Dream: The Splits-s/t LP (P. Trash)

No Way Out

I sleep like a psychopath. Various partners have commented on my thrashing, mumbling, creepy open eyes, litany of accents and loud snoring. Twice I’ve woken up next to someone immediately diagnosing me with sleep apnea and offering to make me a special herbal tea to quell my sleep demons. It doesn’t matter if I’ve been drinking, my sleep habits are all the same and I tend to remember my dreams just as often if I go to sleep pissed or sober. My defence when I’m mocked for this is that I can’t control my unconscious self, essentially that I become possessed and that you can’t blame Regan that father Karras launched himself down the steps.

Just a Lie, You’re Fucked Up, Fire-Engine

I often remember my dreams. They are long distorted plots ending in desperate calls from the spirit world demanding a pound of mental flesh in exchange for entrance into their night-time realm. Most times when I nap on a couch I wake up with a jolt because I’d been hit by a train, the same fucking one the colour and pattern of the thorax of a wasp bearing down on me in the middle of a sunny day. I hate that fucking train and the mad man driving it demanding I wake up and be productive, I bet he’s a cunt to work for.

It Makes Me Sick, Ghosts, Broken Arrow

I was once trapped in a dream. I had believed I woke up after a nightmare and walked around my apartment shaken for enduring it when the sky instantly turned pitch black due to storm clouds and I felt what I later found out was sleep paralysis for the first time. I stumbled to band practice unsure of my entire reality and ended up babbling something about ‘being rattled’ by a nap that day to concerned band mates. This was the first time this shit spilled over into reality and became the king spirit, the barbarians had stormed the gate and were burning our huts and slaughtering our cows. It took me about a week to convince myself I was living in reality when awake. I was living the not very well explained doomsday concept of Inception (omg so many plot holes, and the last Batman had them too! Therefore they are bad movies).

Don’t Fear, Crazy For You

Other dreams take the form of premonitions. A few times I have sent an early morning text message or made a phone call to someone I dreamt needed help. These premonitions never come true (thank Christ) and I now chalk them up to a form of spirit torture. These bastards hold my friends hostage during the night and force me to put a bowie knife between my teeth and enter the jungle to hack them out of a bamboo cage during the day. Shamans battle their own demons and try to scare off yours; they don’t see the future because it doesn’t exist.

Action, Tubekiller, Stroke

People read too much into dreams (some morons even devote entire blog posts on the internet to them) so I don’t take these as a gauge of mental health. On the cover of this LP is a cat, the silent companion to humans, equally an omen of hope and misfortune to the superstitious. My dreams are a companion only speaking to me, they can cross my path and make me change my direction or I can completely ignore them and move through my day. Cats are fine, just don’t devote your life to every single one you come across.

Straight forward review: I hate to describe this album as dreamy because that’s a lazy music cliché for something mildly reverb-y and with distant sounding vocals but fuck it, trying to avoid all cliché is how you end up as a pitchfork writer endlessly contorting yourself in an effort to lick your own taint. I thought the only music coming out of Finland was hardcore and they left the softer rock/goth revival to the Swedes but this record has all the good points of the pop rock of the new goth wave (is that a term? Fuck it, it is now) while keeping it dirty and sounding like it was recorded in a garage. I wish this thing had an insert with some lyrics because they are muffled and accented but the song titles and emotion behind it intrigues me. Oh ya it’s a band of four girls, because that is something you have to point out because people are dumb and prejudiced (also I like it when ladies sing). Re-issued by P. Trash on yellow wax.

+--

__Activity list__
A. Transcribe part of the Splits LP review exactly, beginning at the words "I was once trapped" and stopping after "are bad movies).".
B. For each statement below, say yes or no to whether it agrees with the Splits LP review, and quote the words of the review that decide it. (i) The writer's sleep habits change after drinking. (ii) The writer's dream premonitions have come true. (iii) P. Trash re-issued the LP on yellow wax.
C. Sum up the Splits LP review in two sentences.

+--

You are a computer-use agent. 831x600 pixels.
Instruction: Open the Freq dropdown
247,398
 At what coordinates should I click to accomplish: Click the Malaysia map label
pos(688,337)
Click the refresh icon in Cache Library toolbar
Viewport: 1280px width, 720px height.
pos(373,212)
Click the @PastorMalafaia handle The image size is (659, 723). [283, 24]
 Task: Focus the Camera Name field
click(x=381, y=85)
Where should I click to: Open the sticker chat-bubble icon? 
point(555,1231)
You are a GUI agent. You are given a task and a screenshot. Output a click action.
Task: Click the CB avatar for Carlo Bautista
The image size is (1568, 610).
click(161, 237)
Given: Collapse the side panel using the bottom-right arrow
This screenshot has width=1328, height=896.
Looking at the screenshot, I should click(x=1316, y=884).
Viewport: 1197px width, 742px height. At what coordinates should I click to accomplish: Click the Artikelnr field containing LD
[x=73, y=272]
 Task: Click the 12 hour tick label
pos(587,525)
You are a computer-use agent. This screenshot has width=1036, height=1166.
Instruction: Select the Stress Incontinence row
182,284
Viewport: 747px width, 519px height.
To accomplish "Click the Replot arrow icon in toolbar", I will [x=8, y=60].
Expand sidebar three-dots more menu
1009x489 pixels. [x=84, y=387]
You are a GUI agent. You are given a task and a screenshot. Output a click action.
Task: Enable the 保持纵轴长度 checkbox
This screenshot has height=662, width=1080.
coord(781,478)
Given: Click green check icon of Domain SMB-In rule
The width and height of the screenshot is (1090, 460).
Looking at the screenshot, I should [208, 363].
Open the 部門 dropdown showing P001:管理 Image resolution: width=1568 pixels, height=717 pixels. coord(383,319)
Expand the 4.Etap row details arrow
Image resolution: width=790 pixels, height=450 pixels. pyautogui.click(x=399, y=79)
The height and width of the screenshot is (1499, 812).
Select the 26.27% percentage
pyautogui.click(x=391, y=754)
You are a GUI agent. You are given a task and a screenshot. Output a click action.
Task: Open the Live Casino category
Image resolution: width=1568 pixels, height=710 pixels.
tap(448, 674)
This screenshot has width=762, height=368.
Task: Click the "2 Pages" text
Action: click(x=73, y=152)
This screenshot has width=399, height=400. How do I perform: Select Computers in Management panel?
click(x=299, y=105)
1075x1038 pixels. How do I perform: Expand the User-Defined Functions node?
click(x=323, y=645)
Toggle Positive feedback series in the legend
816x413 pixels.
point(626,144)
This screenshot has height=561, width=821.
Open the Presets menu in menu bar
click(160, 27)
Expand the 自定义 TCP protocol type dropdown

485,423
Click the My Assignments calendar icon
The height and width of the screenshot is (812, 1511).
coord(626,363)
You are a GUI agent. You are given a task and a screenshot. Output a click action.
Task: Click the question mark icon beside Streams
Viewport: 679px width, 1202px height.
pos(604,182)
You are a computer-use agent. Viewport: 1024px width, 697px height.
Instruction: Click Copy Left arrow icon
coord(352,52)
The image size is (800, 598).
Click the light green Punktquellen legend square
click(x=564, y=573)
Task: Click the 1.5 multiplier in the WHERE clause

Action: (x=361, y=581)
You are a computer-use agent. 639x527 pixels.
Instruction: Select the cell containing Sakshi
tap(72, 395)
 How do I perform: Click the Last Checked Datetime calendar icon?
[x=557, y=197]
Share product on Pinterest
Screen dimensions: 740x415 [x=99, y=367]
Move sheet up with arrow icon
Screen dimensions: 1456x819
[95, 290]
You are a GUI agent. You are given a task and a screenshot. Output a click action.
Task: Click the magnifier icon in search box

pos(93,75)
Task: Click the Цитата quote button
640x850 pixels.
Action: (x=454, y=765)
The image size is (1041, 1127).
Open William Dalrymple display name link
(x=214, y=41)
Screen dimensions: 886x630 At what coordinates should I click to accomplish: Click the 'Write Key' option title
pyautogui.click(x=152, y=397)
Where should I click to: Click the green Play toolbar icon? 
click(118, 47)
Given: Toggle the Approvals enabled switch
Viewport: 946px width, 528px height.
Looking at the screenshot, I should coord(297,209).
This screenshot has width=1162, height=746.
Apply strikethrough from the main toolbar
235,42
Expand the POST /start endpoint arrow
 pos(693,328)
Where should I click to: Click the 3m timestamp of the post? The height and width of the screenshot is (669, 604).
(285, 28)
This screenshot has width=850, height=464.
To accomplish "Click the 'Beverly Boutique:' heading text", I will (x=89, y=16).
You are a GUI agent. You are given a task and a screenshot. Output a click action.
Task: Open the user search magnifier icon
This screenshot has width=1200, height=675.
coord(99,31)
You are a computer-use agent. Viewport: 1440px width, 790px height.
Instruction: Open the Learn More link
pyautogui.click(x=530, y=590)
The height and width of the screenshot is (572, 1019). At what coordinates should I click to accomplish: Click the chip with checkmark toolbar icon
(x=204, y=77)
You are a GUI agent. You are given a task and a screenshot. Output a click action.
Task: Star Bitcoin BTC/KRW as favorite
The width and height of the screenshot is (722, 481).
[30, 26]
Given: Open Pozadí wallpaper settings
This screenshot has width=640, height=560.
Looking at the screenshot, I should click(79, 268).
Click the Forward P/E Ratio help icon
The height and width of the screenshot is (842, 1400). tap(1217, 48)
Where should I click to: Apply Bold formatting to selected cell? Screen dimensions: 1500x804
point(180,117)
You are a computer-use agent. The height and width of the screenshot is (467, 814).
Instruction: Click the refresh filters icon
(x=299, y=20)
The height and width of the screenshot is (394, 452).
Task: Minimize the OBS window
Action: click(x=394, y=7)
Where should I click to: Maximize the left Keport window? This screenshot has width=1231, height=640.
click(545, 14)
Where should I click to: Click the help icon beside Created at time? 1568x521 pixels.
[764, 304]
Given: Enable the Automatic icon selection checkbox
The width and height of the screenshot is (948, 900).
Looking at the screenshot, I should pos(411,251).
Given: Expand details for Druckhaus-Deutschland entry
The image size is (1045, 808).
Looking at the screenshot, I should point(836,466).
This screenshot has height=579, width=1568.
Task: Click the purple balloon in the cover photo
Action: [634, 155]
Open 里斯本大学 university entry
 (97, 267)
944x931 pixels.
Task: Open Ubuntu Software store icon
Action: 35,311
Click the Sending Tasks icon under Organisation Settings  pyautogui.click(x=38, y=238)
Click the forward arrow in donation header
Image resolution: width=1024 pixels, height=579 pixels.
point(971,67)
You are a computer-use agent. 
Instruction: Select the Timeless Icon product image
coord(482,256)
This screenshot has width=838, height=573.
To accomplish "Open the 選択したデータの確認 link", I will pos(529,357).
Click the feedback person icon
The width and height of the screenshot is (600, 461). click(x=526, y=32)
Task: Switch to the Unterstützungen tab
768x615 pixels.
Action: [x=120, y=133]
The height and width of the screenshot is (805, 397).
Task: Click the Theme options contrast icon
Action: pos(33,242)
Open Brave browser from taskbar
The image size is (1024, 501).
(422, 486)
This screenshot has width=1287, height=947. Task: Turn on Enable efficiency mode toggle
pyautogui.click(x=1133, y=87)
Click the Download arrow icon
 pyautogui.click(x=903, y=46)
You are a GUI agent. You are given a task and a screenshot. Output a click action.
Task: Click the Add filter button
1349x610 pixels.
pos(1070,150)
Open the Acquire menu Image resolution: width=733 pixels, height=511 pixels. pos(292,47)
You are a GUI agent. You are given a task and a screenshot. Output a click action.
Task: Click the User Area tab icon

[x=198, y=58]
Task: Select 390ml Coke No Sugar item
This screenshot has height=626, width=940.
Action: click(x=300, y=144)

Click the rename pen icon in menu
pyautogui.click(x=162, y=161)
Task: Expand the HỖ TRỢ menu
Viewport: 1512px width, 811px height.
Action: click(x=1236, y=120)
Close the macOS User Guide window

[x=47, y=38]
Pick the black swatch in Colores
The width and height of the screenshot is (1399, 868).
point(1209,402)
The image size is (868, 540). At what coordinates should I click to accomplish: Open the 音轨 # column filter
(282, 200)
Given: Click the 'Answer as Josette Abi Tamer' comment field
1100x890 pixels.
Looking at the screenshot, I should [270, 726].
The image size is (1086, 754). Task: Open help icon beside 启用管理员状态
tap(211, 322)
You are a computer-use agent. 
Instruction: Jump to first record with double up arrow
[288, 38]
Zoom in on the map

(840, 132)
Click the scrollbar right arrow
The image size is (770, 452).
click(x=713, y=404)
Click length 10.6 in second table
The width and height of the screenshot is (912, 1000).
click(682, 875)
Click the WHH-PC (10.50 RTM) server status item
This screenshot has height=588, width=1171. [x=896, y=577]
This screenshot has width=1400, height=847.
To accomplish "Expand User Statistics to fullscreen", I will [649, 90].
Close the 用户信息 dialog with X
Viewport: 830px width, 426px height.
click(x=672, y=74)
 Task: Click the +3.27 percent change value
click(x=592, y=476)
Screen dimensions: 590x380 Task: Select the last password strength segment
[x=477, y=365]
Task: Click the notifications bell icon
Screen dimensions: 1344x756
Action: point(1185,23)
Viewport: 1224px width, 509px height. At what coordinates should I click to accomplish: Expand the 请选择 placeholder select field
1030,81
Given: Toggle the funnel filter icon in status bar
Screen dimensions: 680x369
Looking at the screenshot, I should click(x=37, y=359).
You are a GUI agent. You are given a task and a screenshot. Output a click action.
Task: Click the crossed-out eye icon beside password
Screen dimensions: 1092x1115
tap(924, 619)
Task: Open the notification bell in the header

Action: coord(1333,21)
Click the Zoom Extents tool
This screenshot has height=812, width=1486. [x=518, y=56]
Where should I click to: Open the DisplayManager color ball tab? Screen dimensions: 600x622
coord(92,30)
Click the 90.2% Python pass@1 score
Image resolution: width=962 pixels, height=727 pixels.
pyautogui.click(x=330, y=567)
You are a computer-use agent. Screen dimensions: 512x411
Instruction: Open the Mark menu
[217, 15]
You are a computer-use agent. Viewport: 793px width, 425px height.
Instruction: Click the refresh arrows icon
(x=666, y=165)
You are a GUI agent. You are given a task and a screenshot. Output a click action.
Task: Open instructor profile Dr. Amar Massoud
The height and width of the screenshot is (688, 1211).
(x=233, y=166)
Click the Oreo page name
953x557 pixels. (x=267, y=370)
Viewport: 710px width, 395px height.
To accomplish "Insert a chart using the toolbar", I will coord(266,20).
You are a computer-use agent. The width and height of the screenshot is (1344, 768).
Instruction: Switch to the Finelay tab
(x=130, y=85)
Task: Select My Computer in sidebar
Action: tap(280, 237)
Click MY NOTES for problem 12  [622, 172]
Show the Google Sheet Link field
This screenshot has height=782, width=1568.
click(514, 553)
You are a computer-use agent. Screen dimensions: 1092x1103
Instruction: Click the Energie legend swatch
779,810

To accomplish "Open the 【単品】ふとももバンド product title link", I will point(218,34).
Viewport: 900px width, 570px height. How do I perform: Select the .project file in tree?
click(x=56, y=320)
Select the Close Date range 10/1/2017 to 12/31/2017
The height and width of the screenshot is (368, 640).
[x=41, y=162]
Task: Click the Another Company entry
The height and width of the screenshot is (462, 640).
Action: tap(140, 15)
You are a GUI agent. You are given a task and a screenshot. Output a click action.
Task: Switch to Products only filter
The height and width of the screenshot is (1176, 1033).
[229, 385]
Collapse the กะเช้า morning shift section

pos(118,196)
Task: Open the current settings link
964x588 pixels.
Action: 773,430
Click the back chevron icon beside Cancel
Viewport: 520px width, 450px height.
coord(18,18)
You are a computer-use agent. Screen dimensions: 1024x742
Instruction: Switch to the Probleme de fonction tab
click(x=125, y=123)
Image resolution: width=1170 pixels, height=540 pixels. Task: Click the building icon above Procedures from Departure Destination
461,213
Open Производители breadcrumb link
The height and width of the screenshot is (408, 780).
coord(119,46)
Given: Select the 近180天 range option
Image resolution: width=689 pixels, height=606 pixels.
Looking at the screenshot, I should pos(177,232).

+--

__Exercise answers__
A.
I was once trapped in a dream. I had believed I woke up after a nightmare and walked around my apartment shaken for enduring it when the sky instantly turned pitch black due to storm clouds and I felt what I later found out was sleep paralysis for the first time. I stumbled to band practice unsure of my entire reality and ended up babbling something about ‘being rattled’ by a nap that day to concerned band mates. This was the first time this shit spilled over into reality and became the king spirit, the barbarians had stormed the gate and were burning our huts and slaughtering our cows. It took me about a week to convince myself I was living in reality when awake. I was living the not very well explained doomsday concept of Inception (omg so many plot holes, and the last Batman had them too! Therefore they are bad movies).

B.
(i) No: "It doesn’t matter if I’ve been drinking, my sleep habits are all the same"
(ii) No: "These premonitions never come true (thank Christ)"
(iii) Yes: "Re-issued by P. Trash on yellow wax."

C. The writer describes restless sleep and vivid dreams: a recurring train, a dream that felt real for about a week, and premonitions that never come true, though the writer does not take dreams as a gauge of mental health. The review calls the LP by this band of four girls from Finland a dirty, garage-sounding record with the good points of new goth wave pop rock and muffled, accented vocals, re-issued by P. Trash on yellow wax.